Or.... Maybe .... Just maybe... They don't like being abused by a sorry ass bunch of companies who expect us to lose money regardless of what they take.... Pass on a few BS rides.... Your gas tank, wear and tear on your car, and state of mind might just thank you....


----------



## UberTrent9 (Dec 11, 2018)

observer said:


> Ohhh, don't worry, I've been skipping Ubers low fares for five years with no need to decline a single one.
> 
> No, my job is to make money for my family not Uber.
> 
> ...


Nah, Don't need luck either. I do okay. I drive mostly @ night, so no traffic hardly.

Thought our job was to pickup & dropoff people, regardless of amount of ride? Maybe I'm wrong, probably am, oh well.

We all have our preferences. You prefer to decline free money for a few minutes of your time, others don't. Good on you.

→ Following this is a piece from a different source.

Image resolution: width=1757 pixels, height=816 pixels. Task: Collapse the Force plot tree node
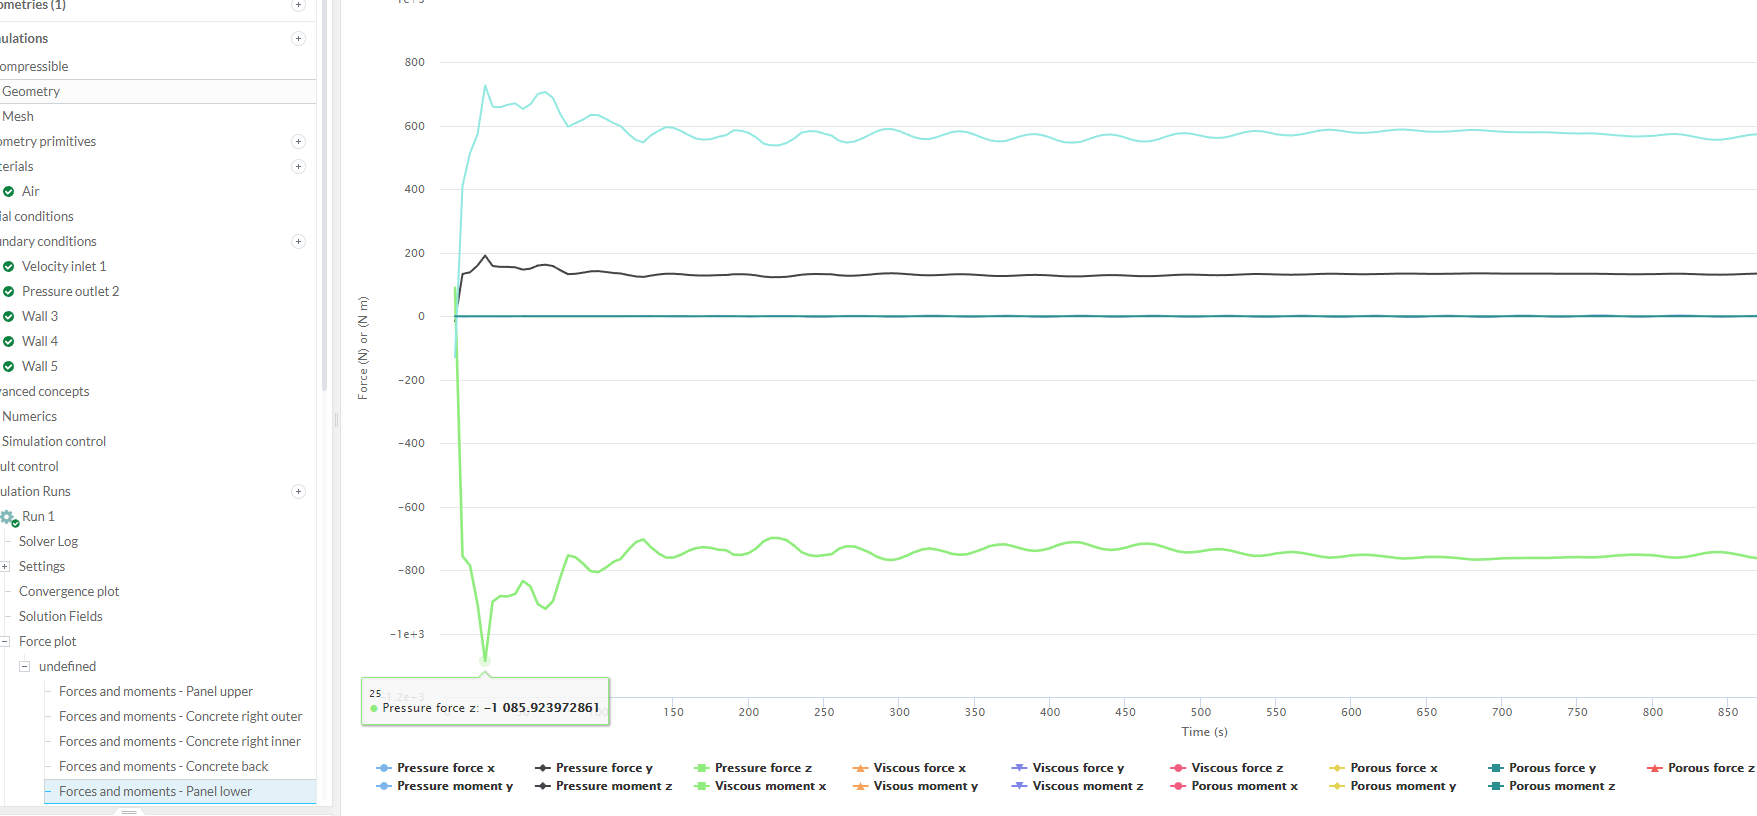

There's "no job that's beneath you", yet turn around and state:" Im not working for peanuts, i dont accept cheap rides, blah blah blah". Your loss my gain. Not costing me extra anything. No wear & tear, new brakes, oil changes, tires, engines, depreciation of vehicle, nothing.

Wish you well.



Dekero said:


> Or.... Maybe .... Just maybe... They don't like being abused by a sorry ass bunch of companies who expect us to lose money regardless of what they take.... Pass on a few BS rides.... Your gas tank, wear and tear on your car, and state of mind might just thank you....


How are they "abusing" you specifically by giving you low paying rides, please explain?


----------



## Dekero (Sep 24, 2019)

UberTrent9 said:


> Nah, Don't need luck either. I do okay. I drive mostly @ night, so no traffic hardly.
> 
> We all have our preferences. You prefer to decline free money for a few minutes of your time, others don't.
> 
> ...


My car costs x to operate and a 2.96 fare. That took 10 mins to get to exceeds my costs and thus I'm working for free by doing them.... The fact that I have to explain this to you clearly indicates you have no clue what it takes to operate your car..... Hell the government pays .58 cents a mile roughly... If the trip takes me 6 miles to get to and drive to their destination for $2.96 I don't even break even in that picture.... And yes before you correct me... I know my car doesn't cost .58 a mile to operate... It's for example.. but that example makes it clear I'm not doing it... You wanna be a lil bytch for Uber.... By all means... Thanks for taking it for the community....


----------



## Classified (Feb 8, 2018)

if Uber fixed the algorithm, then the clever drivers would accept more trips. It's such a basic addon they could implement.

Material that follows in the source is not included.